-- START OF Exercise inputs --

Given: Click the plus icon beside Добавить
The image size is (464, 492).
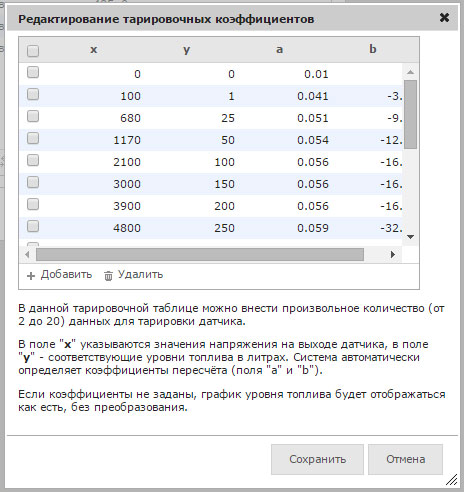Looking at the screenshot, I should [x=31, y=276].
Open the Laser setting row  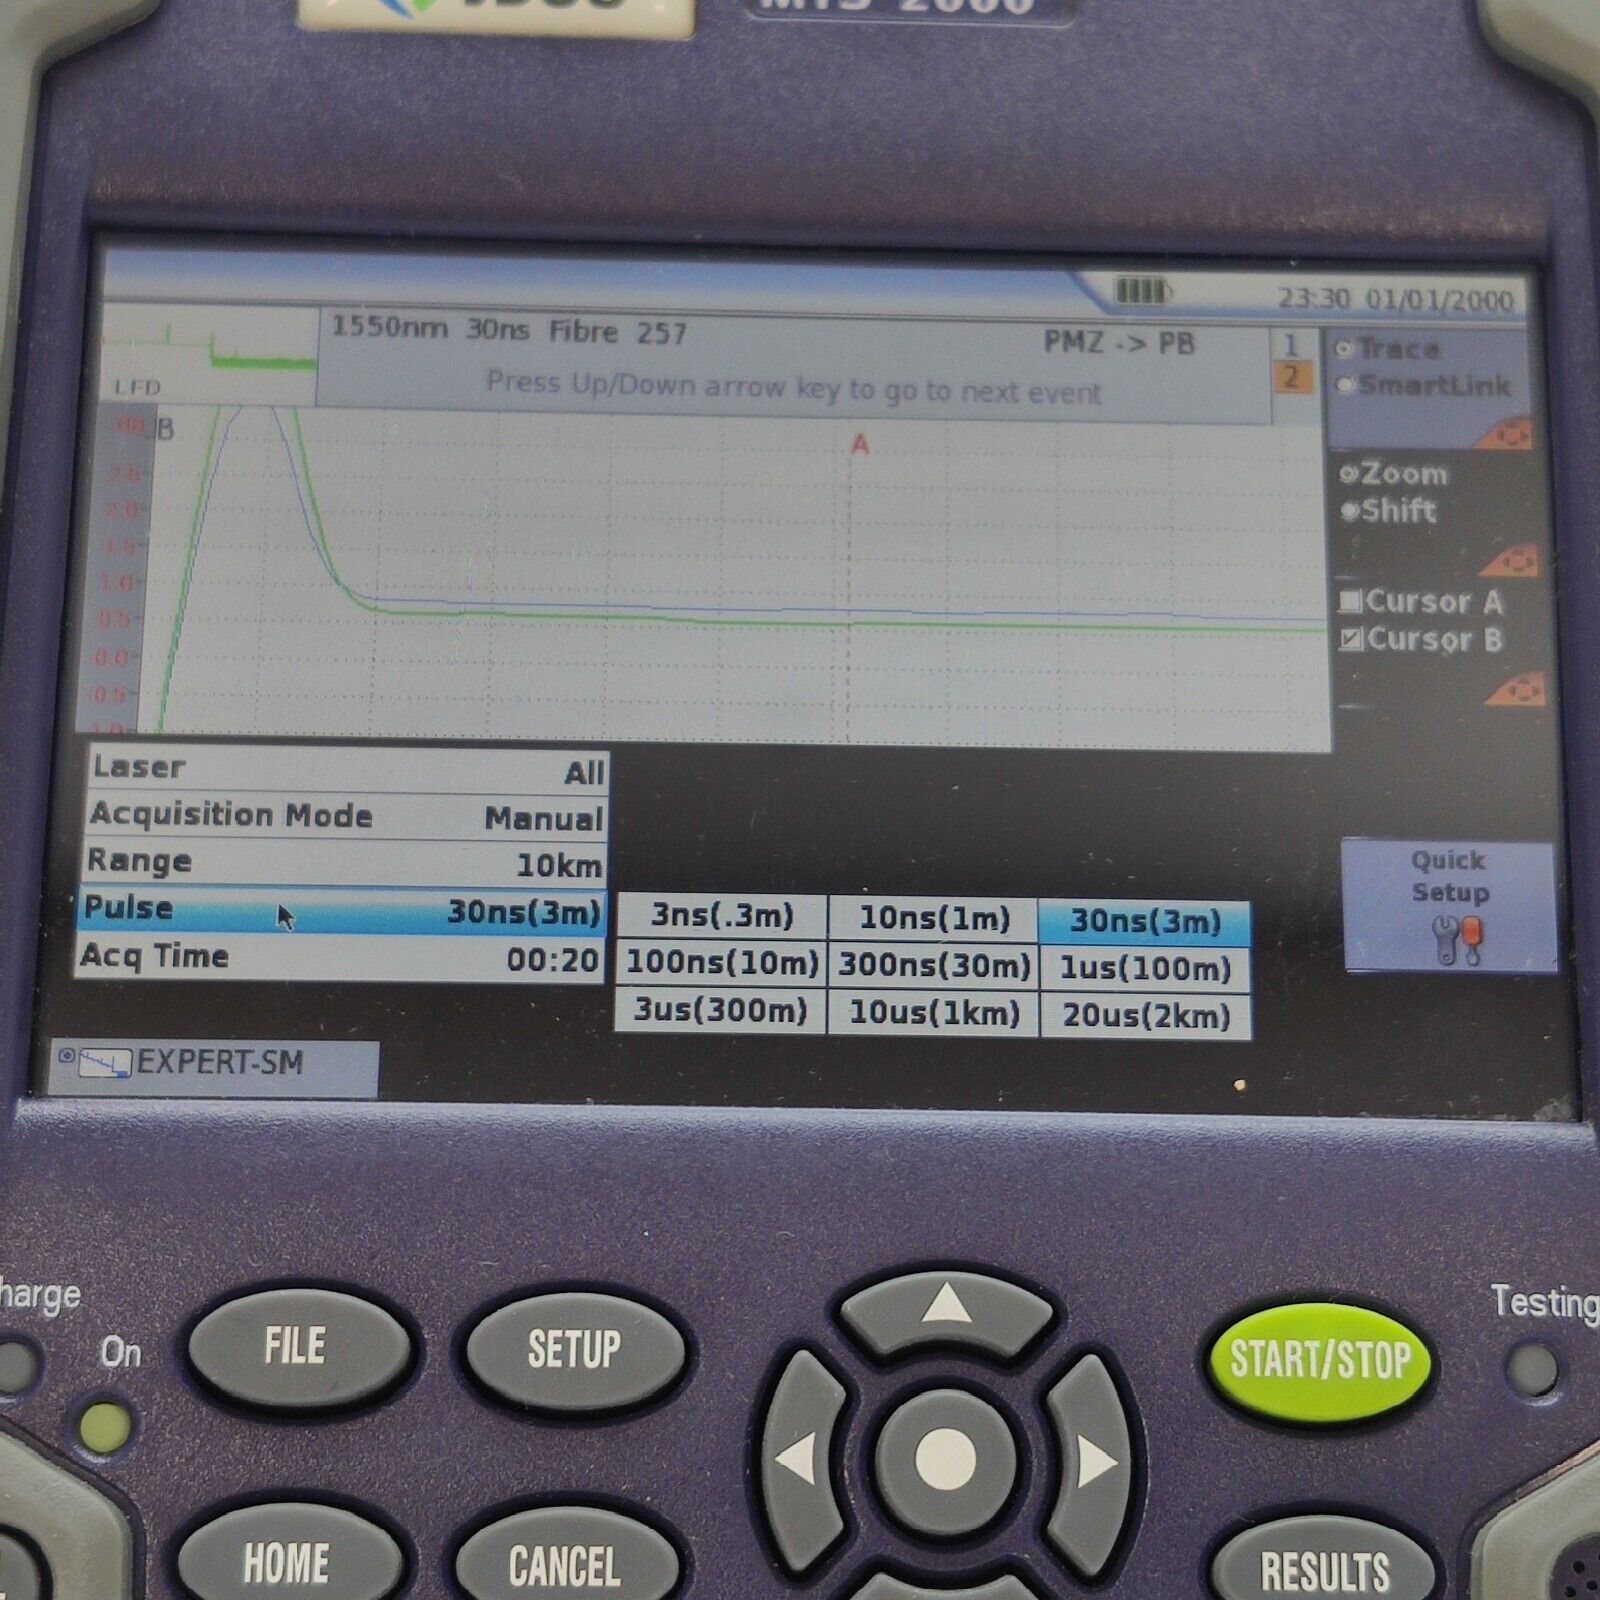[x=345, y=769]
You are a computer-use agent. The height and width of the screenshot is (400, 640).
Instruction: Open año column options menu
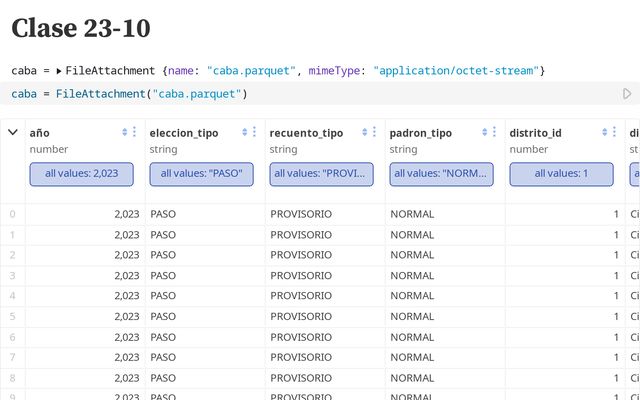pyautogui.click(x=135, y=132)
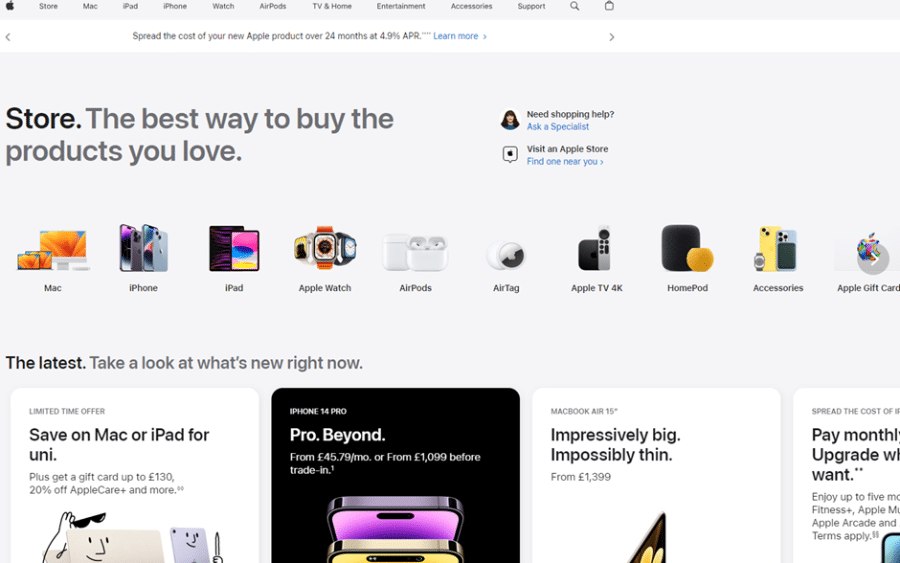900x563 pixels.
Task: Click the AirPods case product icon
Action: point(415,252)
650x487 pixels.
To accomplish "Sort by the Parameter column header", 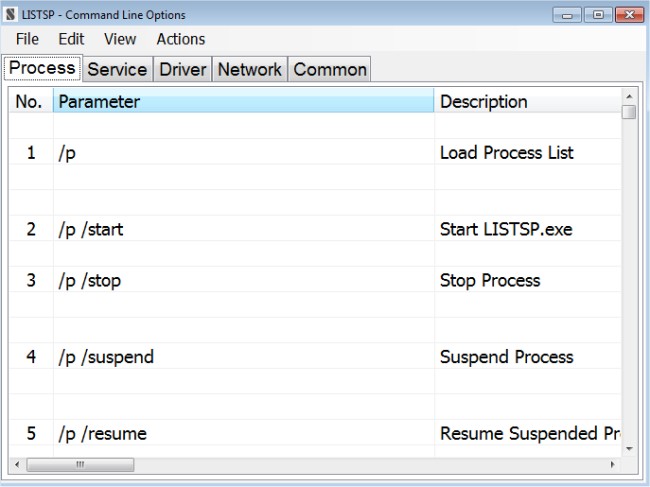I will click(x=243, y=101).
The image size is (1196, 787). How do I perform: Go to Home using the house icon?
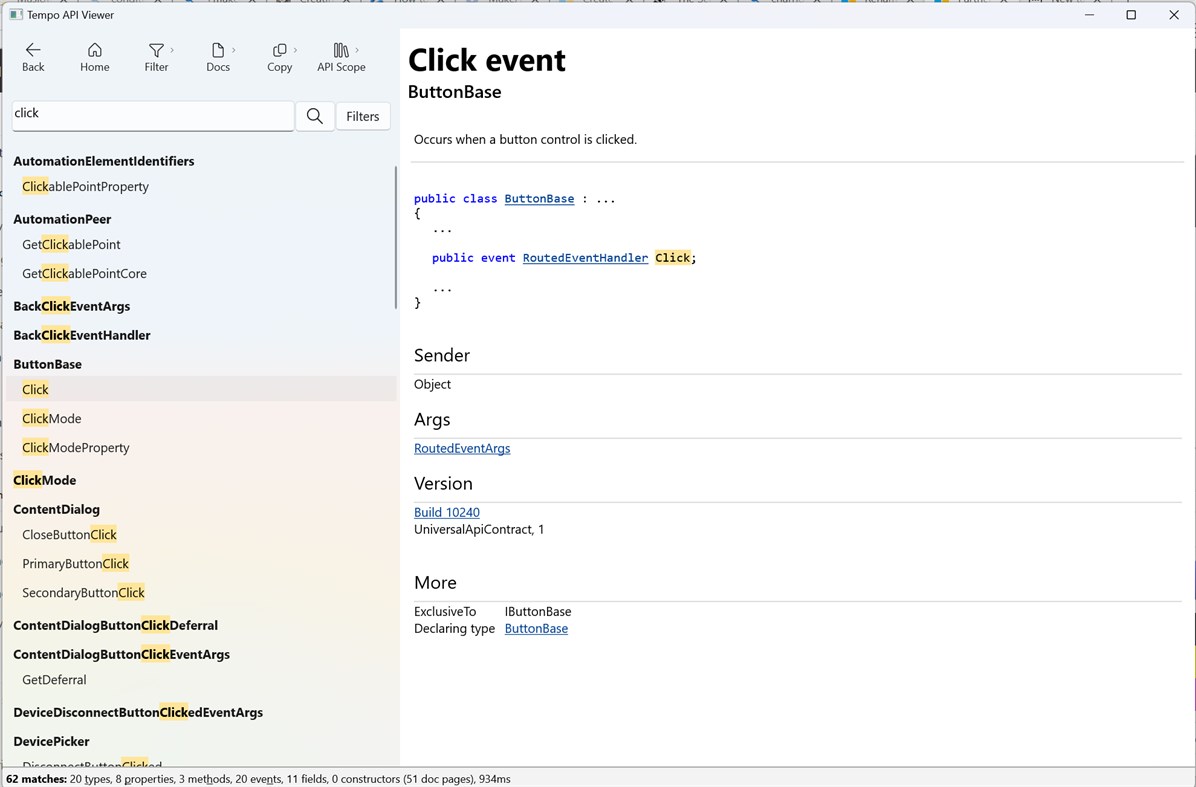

-- END OF Exercise inputs --

» **What you have to do**: Find each line above that contains the string "image", treating uppercase and lowercase as different, and copy those lines.

» **The result**:
The image size is (464, 492).
The image size is (1196, 787). How do I perform: Go to Home using the house icon?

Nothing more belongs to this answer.